When she left the Manor, she had been subject to that paralysis of mental faculty, that suspension of deliberate will, which follows a great outpouring of emotional or spiritual energy. She had not chosen the course she would take; no act of reason had drawn her towards Spring Bay. But strength had gradually returned to her, and now, as she crossed the sand, her mind began to establish connection between her present surroundings and her past experience. When she was come near to the Smoking Finger a stream of gulls, moving to and fro above a point on the beach a couple of hundred yards from its tip, drew her attention. As she watched them, her imagination became suddenly definite and clear. She asked herself what had brought her to the place where she now stood, saw in a swift and vivid pageant all the happenings of the night; and knew, with a stab of knowledge, towards what centre the gulls were moving. The point above which they hung was accessible by an irregular rocky causeway close to the promontory’s cliff, and with no further hesitation she went towards it. As she drew near, she saw a smooth white shape that might have been the upward curve of bleached wreckage caught from the tide in the Finger’s crook. A high wave had carried it to a shelf of weed and pebble and, receding, had left it in the sun. There it would lie undisturbed until the next rise of tide lifted it and carried it further inshore.
Irma knew that it was Vi’s body before her eyes distinguished its outline. When she reached the place where it lay, she knelt beside it. It was inclined forward from its right side, the left hip upraised. Vi’s dark hair, dragged up from the neck over the head, was laid out in a fan-shape so regular that it seemed almost to have been deliberately contrived. The right arm, stretched above the head, continued the body’s line; the left, fallen at hazard from the upward shoulder, was hugged to the breast. Save the backward curve of the left cheek, the face was hidden.
She was like a child asleep. Here was none of death’s ugliness—only a repose made perfect by the robe of sun, by the soft, perpetual murmur of the sea. Irma looked down, first in breathless admiration and wonder; then in pity that curled the muscles of her hands as if she would beat her breast with them; at last in a gathering wrath, that quickened rather than dulled her mind, and filled her eyes with the full light of her power. She rose to her feet, straightened herself like a goddess splendid in battle. The gulls, ceasing their repeated manœuvre, swept in a cloud seaward and their cries were no more heard. The light wind dropped altogether, so that Vi’s hair and the finer drift of seaweed which had hitherto shifted their edge a little now and then lay still, and the folds of the stuff Irma wore hung rigid as a carving.

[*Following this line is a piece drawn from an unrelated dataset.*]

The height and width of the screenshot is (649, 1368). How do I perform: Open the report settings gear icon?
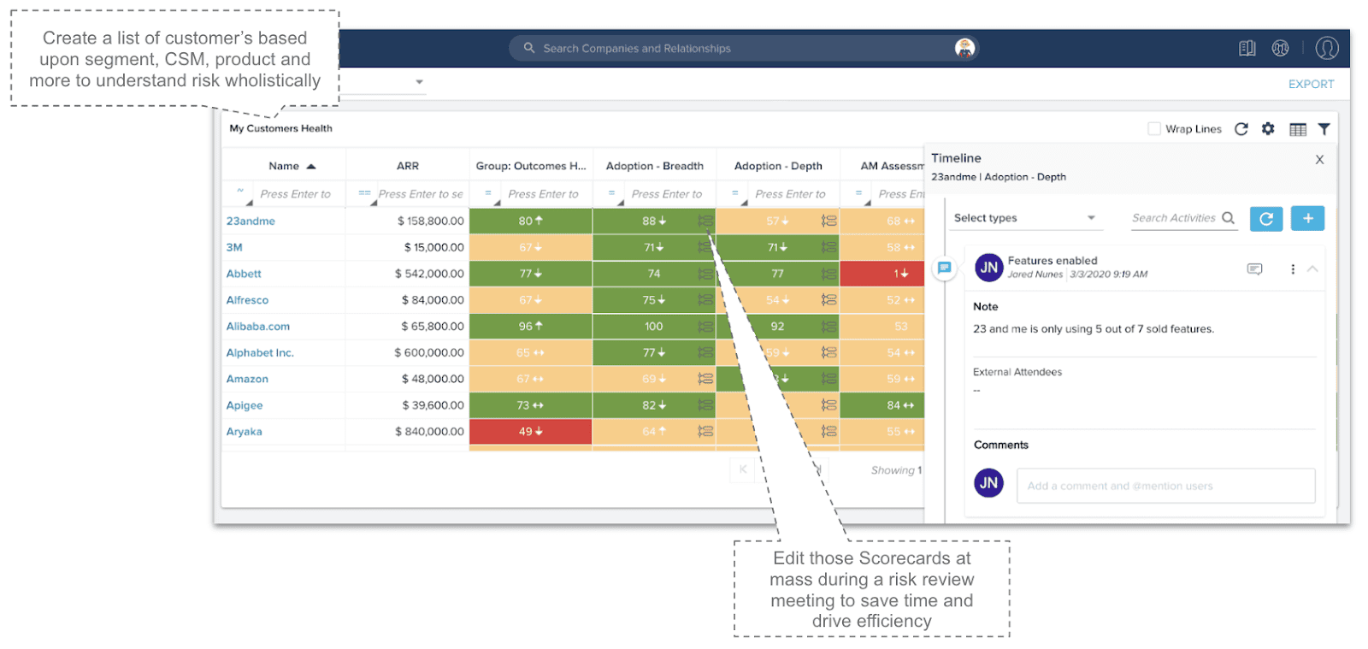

As she stood thus, she felt her power answer her wrath, felt the forces of the spirit gather in her and raise up all her being as a sword is uplifted for its stroke. This life should not end here; violence should not be permitted its conquest; this youth, this beauty should not be wasted in death or this flower of vigour wasted in the sand. She began to see before her the fruit of her power’s final exercise—instead of the white body at her feet, a living girl erect at her side, in the limbs the flush of returning blood, on the brow the light of intelligence reawakened, in the eyes the amazement of seeing restored. But as, in this vision, she saw accomplished what by the supreme assertion of her spiritual will she knew she might accomplish, she imagined reproach and unspeakable anguish in the awakened eyes as if, being recalled from the dead, the newly living cried out against the disturber. Seeing this, she paused. Her hands, already half lifted in summons above the still body, sank again to her sides.
The sun lay golden upon the limbs. A renewed breeze lifted a tress of hair and curled it back upon the neck. One by one the gulls returned and spread their deep shadows among the rocks.
Irma knelt again beside Vi’s body. She knew that she had now laid aside for ever the violence of her power; with that assurance, peace such as she had never before known came to her and she hid her face in her hands. Natalya had turned to her, Vi had called her. One she had saved; the other she had left to achieve her own salvation. Her power, that had been estranged from the suffering of mankind and the struggle of the human spirit, that had moved so long on perilous, solitary heights like an unknown army speaking an unknown tongue, might move henceforward in the hearts and minds of men and be received by them.
She heard a voice say to her: “I am the spirit of reconciliation between your soul and the soul of the world. War not against evil with a destroying sword, but with love. In the spirit also, resist not evil with violence, but be to them that are in darkness a leader armed with compassion, that they may be led from the streets of conflict to the citadel of peace. I am the spirit of reconciliation between your soul and the soul of the world.”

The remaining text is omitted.